FGTL: We are providing antiretroviral treatment ourselves. One of the conditions for our Highly Active Anti Retroviral Treatment (HAART) Program is that the patients be ARV naïve. When patients from other ARV programs come to us for palliative care they are mostly patients with treatment failure. In almost every case this is because of adherence failure (where patients fail to follow the prescription protocol precisely—ED). As our own antiretroviral roll-out started before the government roll-out there were no patients on antiretroviral treatment before.

“It is very easy to sit in an American or European office and design a blueprint for service delivery in Africa, but it is extremely difficult to put it into action.”

BH: South Africa is often said to have the best AIDS treatment strategy in Africa. What does this mean to you in the day-to-day operations of the hospice?

FGTL: There is a BIG difference between strategies and the status quo of the actual care delivery. We have voluminous documents with wonderful declarations of intent, plans of action and monitoring and evaluation procedures, but South Africa is faced with enormous problems to put them all into action. There is a critical shortage of doctors and nurses in our country. Many join what we call the “brain drain” and leave the country for greener pastures overseas. The remaining health professionals are absolutely overwhelmed with work, earn considerably less than their colleagues overseas, and many become de-motivated. Some of them acquire a negative, uncaring attitude. There have been numerous media reports about the deplorable state of affairs in the public health sector, but it is not good enough just to criticize. We must become part of the solution.

BH: The World Health Organization failed to meet targets of the 3 by 5 Campaign. In your opinion, why did the campaign fail?

FGTL: It is very easy to sit in an American or European office and design a blueprint for service delivery in Africa, but it is extremely difficult to put it into action. When we were first asked to get involved in the antiretroviral treatment in September 2003 we were totally unaware of the absolutely enormous commitment such a program would require.

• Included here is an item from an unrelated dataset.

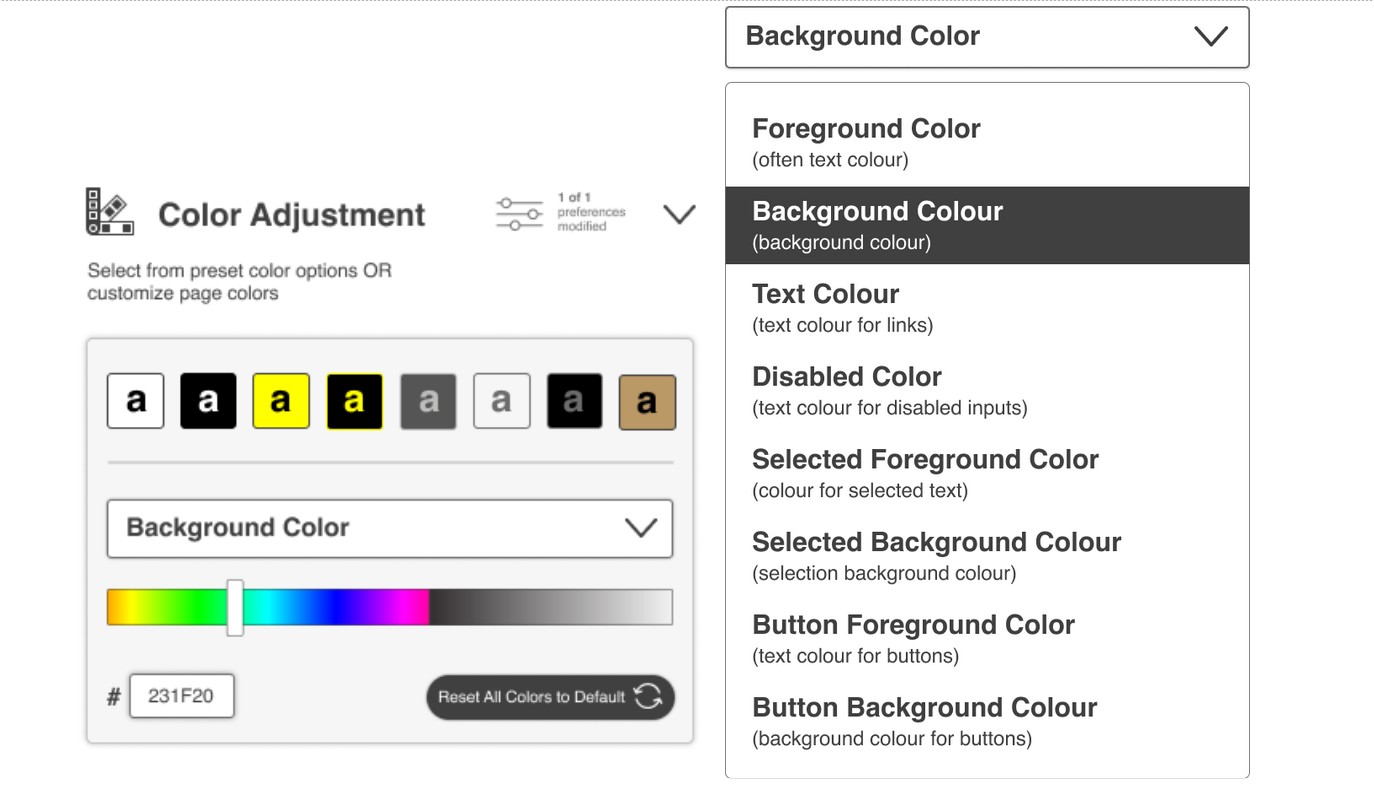Click the Color Adjustment palette icon
This screenshot has width=1374, height=800.
pos(108,212)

The first question we were asked was, how many we could possibly put onto treatment in year one, two and three. My guess was very inadequate at this time. The success of antiretroviral treatment does not just depend on the supply of the drugs, but it starts with a proper and ongoing specialist training of the medical professionals involved, a good and thorough drug readiness and adherence training for the patient and his or her treatment supporter (a “treatment buddy” whose role is to constantly remind the patient not to forget to take his/her medication), which is really not easy in cases when you try to teach illiterate people, for example, about adverse drug reactions of non-nucleoside reverse transcriptase inhibitors.

The success of the treatment further depends on a thorough adherence monitoring after treatment has commenced. The buddies are often not reliable. So you need a proper system of therapeutic counselors who make frequent home visits. Setting up such a system is very involved and quite a mission. It has to be constantly monitored and evaluated and all that cannot be implemented just by prescribing unrealistic targets to Africa.

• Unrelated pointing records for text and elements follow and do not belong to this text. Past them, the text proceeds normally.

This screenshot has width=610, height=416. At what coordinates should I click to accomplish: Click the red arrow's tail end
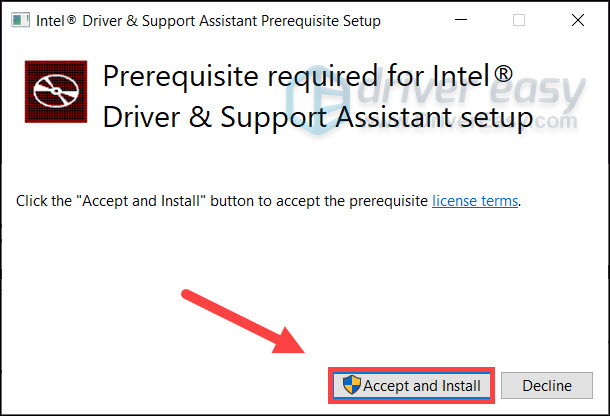click(188, 294)
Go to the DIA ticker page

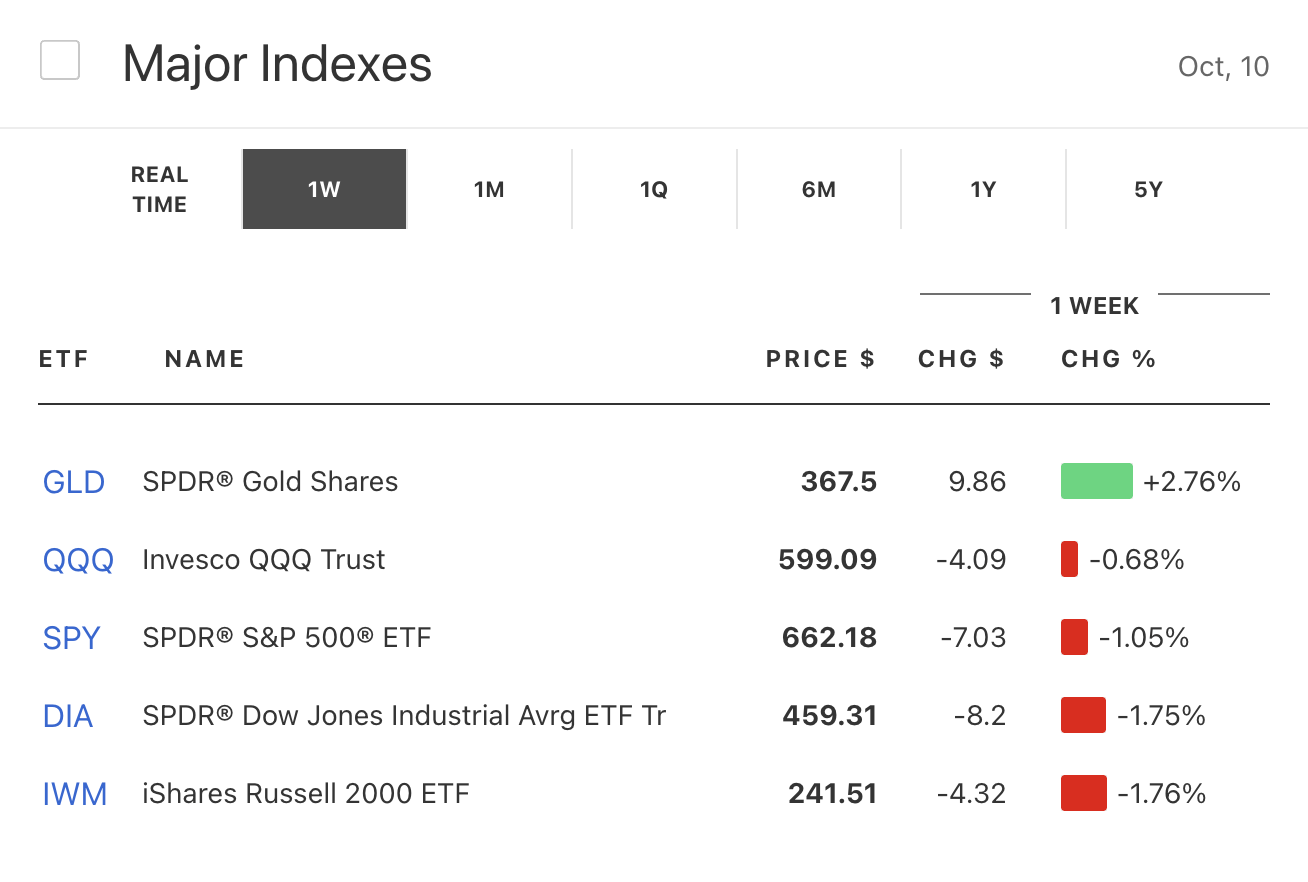coord(68,716)
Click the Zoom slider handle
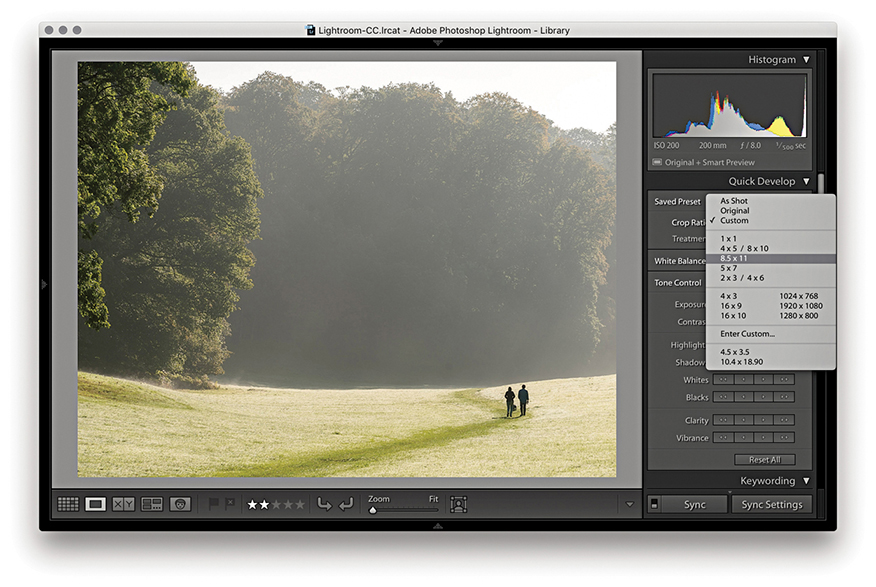 coord(373,510)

BH: What actions do you think those of us in the developed world should take to bring the political will and focus back to the AIDS epidemic?

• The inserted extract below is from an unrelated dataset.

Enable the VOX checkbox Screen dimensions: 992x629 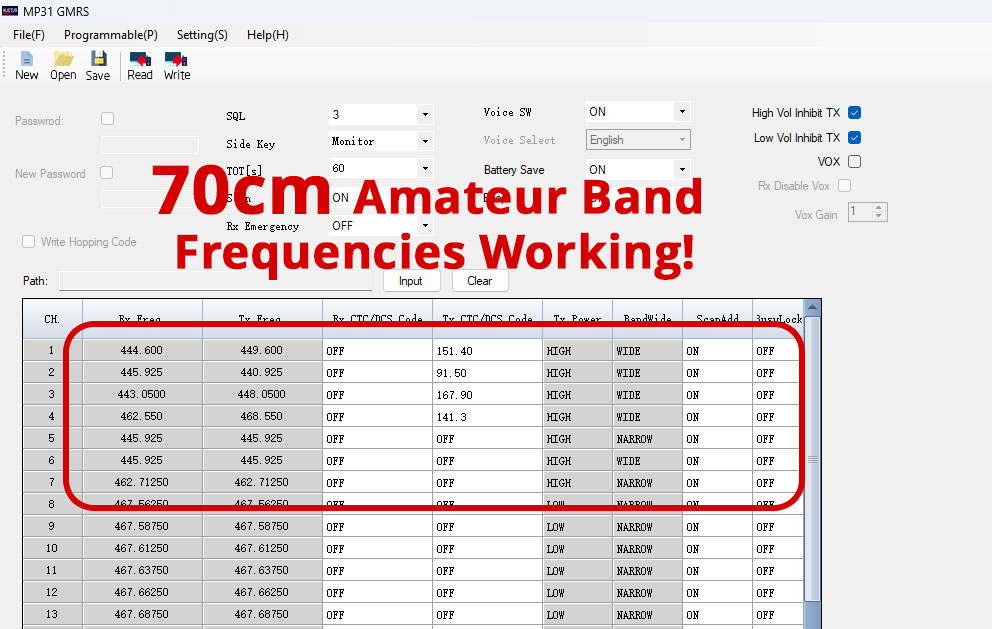(854, 162)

FGTL: When Tsunami struck the world in 2004 the Secretary General of the United Nations had to appeal that governments would not just redirect monies, which had been earmarked for other relief operations—like the AIDS pandemic in Sub-Saharan Africa – for Tsunami relief, as good and necessary as it was to help there too.

Nevertheless it happened and Africa became a Tsunami victim too. Lots of international aid was redirected and left Africa with dwindling financial support, but flooded by the AIDS wave.